Personal information
- Full name: William Thomas Kirschbaum
- National team: United States
- Born: November 5, 1902 Fort Williams, Maine, U.S.
- Died: April 29, 1953 (aged 50) San Mateo, California, U.S.
- Spouse: Adele
- Children: 2

Sport
- Sport: Swimming
- Strokes: Breaststroke
- Club: U.S. Navy Hui Makami Club
- Coach: Harvey P. Chilton (Hui Makami)

Medal record
Men's swimming
Representing the United States
Olympic Games
| Bronze medal – third place | 1924 Paris | 200 m breaststroke |

= Bill Kirschbaum =

American swimmer (1902–1953)

William Thomas Kirschbaum (November 5, 1902 – April 29, 1953) was an American competition swimmer and 1924 Paris Olympic medalist in the 200-meter breaststroke. He was an unofficial holder of a world record in the 200-meter backstroke of 3:00.2. He would later work for the Matson Cruise Lines.

Kirschbaum was born in Maine on November 15, 1902, and after a family move, attended public school Number 10 in Patterson, New Jersey, where he grew up on Patterson's Warren Street. Kirschbaum enjoyed drawing as a pastime. After High School, he enlisted the U.S. Navy around 1921 and swam for their team, and after having married after his discharge, chose to remain for a period in Hawaii. His parents lived on Putnam Street in the Riverside Section of Patterson, New Jersey by 1924.

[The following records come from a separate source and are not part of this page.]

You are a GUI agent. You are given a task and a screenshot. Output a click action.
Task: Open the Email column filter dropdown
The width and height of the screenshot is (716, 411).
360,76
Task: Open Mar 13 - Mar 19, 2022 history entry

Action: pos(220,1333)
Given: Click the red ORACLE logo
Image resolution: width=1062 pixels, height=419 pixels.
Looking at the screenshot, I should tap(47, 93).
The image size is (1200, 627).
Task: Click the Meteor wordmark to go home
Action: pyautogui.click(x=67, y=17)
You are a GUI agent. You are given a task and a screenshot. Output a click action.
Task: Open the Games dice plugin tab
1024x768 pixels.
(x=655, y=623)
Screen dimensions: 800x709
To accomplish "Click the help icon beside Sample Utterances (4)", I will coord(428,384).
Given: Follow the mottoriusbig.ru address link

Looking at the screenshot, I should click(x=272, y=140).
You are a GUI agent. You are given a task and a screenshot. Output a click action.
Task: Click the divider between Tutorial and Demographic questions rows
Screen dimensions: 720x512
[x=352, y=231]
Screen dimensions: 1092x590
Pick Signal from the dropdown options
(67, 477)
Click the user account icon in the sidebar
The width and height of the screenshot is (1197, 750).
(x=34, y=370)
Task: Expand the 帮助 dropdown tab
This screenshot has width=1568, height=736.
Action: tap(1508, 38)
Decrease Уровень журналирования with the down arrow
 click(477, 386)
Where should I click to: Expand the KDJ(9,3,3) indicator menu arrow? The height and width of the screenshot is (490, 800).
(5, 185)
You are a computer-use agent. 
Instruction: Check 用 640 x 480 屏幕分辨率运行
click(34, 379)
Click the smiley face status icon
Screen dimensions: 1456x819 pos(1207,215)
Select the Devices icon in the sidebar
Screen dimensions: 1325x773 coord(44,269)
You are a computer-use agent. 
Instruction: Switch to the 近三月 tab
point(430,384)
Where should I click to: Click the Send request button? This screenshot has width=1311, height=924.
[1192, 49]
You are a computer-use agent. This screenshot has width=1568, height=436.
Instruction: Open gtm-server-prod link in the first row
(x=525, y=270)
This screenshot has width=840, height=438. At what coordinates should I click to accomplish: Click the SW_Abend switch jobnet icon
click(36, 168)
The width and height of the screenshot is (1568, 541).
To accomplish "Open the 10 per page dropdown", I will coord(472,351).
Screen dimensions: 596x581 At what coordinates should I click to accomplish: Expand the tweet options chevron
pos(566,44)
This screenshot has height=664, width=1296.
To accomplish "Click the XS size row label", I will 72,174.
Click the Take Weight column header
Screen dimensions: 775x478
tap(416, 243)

At the Hawaiian Olympic swimming meet in Honolulu, swimming for the Hui Makani team on April 13, 1924, Kirschbaum broke his own record in the 200-meter breast stroke with a time of 3:02.1, breaking the standing American record, and making himself a likely prospect for the U.S. Olympic trials. In the 1920's, and in preparation for the 1924 Olympics, the Hui Makani Club was coached primarily by Harvey Porter Chilton. By June 1924, Kirschbaum was considered the Hawaiian contingents strongest Olympic prospect in the breaststroke.

Kirschbaum set another record on May 25, 1924, in Palo Alto at a "Far Western" Try out at Searsville, Lake, the training location for Stanford University, swimming the event in 3:00.2. The official American olympic trial location for the men's swimming team was in Indianapolis, Indiana.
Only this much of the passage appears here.